Stored entries

* * * * * * *

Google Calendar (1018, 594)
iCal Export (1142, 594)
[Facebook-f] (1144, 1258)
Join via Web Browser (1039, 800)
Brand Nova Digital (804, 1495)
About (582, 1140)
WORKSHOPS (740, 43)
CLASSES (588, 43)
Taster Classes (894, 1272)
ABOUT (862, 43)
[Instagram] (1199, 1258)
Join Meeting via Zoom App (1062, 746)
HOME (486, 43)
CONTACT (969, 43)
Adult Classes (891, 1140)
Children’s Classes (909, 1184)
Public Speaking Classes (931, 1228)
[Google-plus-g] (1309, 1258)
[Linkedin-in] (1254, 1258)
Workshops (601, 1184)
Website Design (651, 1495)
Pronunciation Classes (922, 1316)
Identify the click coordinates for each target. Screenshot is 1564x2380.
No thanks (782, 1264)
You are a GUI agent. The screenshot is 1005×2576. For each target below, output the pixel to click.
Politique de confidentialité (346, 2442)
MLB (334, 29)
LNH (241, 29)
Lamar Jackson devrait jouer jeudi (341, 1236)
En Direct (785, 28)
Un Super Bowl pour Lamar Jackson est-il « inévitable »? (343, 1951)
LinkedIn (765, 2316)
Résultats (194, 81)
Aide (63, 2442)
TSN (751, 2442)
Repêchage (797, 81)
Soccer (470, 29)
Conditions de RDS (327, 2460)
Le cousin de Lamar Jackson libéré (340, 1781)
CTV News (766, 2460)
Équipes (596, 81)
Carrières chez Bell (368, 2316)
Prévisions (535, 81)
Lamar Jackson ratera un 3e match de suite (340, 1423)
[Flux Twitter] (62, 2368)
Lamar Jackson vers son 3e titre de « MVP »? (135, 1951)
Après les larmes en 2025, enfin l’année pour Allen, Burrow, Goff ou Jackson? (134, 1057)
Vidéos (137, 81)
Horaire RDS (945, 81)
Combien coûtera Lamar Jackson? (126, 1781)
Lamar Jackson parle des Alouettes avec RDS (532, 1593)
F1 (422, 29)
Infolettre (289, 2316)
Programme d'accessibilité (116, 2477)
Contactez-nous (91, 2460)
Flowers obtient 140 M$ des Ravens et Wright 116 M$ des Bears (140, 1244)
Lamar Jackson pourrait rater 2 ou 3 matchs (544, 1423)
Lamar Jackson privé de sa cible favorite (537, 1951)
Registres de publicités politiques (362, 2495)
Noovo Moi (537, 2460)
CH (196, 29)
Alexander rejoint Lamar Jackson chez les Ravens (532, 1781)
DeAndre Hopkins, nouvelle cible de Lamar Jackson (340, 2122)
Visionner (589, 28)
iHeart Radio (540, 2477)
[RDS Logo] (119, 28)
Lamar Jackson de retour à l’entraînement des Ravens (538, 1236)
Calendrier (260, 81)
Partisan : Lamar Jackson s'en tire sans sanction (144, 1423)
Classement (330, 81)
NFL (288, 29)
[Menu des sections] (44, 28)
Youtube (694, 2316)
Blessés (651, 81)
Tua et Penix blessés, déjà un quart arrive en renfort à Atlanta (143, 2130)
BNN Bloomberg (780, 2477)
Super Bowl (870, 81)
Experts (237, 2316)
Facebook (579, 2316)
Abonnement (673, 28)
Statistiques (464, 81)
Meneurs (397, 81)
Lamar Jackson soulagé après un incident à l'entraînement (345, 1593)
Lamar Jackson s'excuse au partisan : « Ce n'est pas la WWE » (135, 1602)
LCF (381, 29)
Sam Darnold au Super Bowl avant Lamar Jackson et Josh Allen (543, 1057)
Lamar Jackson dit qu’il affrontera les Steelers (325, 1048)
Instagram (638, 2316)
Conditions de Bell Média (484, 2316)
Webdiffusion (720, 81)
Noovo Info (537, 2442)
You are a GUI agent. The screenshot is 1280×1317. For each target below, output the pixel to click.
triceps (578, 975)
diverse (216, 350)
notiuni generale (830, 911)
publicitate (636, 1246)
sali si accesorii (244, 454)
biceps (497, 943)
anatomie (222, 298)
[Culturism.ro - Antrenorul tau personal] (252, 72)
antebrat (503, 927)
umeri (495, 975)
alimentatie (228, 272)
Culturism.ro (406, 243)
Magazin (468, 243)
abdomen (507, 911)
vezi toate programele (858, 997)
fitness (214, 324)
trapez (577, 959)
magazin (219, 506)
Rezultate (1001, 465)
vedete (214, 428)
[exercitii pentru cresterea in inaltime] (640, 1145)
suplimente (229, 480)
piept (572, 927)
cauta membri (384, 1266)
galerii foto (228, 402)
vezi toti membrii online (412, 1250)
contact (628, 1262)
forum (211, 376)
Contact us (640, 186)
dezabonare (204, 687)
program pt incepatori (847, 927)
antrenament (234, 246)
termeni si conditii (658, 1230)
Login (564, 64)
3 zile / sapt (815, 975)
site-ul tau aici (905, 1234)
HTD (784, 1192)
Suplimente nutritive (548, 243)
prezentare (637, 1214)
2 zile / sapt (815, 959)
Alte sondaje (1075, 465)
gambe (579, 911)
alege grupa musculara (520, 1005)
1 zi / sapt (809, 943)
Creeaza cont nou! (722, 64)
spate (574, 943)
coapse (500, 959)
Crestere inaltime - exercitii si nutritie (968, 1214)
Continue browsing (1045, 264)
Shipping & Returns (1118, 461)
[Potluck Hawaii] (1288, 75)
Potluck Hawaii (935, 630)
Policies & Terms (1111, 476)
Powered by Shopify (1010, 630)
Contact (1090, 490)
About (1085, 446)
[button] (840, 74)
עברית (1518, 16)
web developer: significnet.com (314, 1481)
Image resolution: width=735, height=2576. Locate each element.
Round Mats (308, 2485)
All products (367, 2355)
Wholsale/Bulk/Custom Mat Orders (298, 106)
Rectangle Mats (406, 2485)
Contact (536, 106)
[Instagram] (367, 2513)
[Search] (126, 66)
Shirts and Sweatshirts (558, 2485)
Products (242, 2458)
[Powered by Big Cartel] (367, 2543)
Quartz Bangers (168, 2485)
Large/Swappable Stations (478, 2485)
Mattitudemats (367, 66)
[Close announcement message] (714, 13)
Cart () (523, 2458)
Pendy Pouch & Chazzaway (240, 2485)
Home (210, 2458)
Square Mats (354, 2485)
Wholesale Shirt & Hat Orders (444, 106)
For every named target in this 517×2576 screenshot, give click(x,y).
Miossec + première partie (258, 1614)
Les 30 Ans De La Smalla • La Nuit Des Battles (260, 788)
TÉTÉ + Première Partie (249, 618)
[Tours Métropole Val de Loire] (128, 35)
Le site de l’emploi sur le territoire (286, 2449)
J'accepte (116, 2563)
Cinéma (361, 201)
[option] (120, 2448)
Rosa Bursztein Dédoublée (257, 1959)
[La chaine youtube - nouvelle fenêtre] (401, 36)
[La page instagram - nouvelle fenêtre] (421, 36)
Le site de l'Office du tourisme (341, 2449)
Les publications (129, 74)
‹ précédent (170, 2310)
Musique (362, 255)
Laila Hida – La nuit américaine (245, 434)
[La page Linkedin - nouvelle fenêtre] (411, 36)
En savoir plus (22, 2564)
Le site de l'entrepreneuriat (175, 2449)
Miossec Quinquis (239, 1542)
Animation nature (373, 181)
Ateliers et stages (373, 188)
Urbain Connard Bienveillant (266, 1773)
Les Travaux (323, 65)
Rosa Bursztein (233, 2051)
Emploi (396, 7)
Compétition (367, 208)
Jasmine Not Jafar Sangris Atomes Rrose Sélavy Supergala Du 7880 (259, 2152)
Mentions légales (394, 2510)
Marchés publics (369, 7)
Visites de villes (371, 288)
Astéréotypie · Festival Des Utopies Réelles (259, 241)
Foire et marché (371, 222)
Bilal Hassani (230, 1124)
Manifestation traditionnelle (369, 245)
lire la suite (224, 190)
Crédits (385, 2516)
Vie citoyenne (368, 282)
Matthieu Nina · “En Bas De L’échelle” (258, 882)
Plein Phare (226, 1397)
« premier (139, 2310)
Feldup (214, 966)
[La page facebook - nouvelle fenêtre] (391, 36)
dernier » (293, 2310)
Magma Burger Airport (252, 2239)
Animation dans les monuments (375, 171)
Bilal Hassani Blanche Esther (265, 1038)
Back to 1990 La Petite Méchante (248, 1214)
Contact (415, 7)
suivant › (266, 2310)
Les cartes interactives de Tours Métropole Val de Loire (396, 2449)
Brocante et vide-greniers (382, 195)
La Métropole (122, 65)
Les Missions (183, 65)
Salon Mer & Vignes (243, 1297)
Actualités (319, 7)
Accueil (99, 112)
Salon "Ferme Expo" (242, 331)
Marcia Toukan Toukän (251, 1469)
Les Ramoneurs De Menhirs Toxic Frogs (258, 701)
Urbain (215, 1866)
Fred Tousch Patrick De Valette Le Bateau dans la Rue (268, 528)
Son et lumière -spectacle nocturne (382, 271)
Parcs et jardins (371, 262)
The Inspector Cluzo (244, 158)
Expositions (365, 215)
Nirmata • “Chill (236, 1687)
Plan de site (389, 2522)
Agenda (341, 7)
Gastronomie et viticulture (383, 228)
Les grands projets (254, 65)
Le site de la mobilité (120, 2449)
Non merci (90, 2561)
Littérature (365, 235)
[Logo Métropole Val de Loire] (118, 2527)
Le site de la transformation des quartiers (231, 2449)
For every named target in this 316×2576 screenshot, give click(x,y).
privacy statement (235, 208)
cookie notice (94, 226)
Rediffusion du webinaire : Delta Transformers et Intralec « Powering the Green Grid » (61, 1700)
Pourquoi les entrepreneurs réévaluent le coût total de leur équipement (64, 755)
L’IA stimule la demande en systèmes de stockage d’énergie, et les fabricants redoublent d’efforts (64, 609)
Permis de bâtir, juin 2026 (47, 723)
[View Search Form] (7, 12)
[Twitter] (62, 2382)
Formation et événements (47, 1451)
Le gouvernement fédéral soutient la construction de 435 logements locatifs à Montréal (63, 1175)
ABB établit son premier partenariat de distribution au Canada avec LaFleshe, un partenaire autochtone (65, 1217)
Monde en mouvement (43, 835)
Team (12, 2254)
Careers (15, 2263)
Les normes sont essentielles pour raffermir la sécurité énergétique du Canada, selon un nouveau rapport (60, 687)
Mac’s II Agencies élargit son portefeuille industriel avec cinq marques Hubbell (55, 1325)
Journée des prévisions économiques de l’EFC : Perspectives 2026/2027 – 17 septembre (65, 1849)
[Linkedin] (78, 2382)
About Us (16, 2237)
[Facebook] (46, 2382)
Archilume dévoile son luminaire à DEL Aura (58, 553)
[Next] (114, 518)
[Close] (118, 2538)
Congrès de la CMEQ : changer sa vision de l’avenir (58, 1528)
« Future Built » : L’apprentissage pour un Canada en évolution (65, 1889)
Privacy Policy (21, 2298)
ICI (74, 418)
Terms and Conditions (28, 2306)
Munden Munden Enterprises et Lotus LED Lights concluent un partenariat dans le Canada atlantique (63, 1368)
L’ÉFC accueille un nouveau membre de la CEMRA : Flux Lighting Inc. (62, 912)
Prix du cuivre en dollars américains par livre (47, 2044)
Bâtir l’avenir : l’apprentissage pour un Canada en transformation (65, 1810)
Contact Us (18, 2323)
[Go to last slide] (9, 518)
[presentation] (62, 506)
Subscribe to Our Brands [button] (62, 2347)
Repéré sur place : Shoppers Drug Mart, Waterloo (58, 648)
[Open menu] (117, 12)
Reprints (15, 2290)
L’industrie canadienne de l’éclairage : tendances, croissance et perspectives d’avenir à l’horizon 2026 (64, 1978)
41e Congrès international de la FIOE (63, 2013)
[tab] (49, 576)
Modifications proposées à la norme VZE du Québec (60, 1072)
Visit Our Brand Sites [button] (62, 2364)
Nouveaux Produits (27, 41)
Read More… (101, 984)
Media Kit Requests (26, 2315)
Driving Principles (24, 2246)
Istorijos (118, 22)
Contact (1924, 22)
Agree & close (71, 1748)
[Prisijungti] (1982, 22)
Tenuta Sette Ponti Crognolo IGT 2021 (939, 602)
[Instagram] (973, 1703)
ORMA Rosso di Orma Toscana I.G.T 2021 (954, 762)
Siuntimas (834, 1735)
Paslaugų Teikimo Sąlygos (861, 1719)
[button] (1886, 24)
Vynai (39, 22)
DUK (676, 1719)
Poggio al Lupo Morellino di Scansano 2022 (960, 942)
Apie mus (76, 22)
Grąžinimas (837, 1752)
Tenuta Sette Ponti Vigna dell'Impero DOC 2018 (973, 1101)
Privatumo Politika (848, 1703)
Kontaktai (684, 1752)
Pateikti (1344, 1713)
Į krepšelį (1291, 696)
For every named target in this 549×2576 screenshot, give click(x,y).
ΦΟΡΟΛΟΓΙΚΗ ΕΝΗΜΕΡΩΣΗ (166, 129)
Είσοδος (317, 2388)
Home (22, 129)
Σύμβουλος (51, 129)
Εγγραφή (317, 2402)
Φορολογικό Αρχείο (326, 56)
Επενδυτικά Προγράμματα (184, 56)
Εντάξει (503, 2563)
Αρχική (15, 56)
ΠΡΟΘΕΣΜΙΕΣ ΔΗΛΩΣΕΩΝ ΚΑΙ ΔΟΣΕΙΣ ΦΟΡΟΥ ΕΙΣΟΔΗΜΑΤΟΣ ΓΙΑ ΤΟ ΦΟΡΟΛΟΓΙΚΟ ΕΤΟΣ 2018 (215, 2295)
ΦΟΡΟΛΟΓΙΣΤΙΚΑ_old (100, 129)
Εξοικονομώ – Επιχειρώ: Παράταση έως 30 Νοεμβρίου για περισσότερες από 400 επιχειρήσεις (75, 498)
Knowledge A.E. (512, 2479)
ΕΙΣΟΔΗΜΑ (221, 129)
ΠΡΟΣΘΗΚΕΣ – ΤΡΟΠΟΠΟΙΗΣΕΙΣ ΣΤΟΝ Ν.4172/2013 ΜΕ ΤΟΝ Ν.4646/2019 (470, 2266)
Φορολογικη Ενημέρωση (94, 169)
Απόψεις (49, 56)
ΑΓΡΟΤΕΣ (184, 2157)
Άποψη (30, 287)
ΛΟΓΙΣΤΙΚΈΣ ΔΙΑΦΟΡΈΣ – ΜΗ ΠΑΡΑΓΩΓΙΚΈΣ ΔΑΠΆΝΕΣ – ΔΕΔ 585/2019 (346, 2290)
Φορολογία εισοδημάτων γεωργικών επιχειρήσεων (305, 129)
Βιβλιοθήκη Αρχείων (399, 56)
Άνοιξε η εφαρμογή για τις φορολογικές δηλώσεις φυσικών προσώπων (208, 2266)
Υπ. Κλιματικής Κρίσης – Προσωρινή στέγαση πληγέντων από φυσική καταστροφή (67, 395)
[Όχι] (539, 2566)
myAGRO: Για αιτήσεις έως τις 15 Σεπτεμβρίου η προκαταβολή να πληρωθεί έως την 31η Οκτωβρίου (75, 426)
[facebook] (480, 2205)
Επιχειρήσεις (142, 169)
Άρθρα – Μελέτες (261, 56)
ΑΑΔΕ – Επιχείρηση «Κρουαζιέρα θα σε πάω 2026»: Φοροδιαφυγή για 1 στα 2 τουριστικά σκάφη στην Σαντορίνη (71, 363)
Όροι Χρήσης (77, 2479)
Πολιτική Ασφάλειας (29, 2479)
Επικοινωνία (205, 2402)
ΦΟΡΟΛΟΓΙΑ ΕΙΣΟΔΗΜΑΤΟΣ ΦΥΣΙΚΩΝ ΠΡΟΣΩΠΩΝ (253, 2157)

* * * * * * *

> _TASK INSTRUCTIONS_
State the count of lines in the data holding the word "Loire", adding nothing to it.

> _YOUR RESPONSE_
3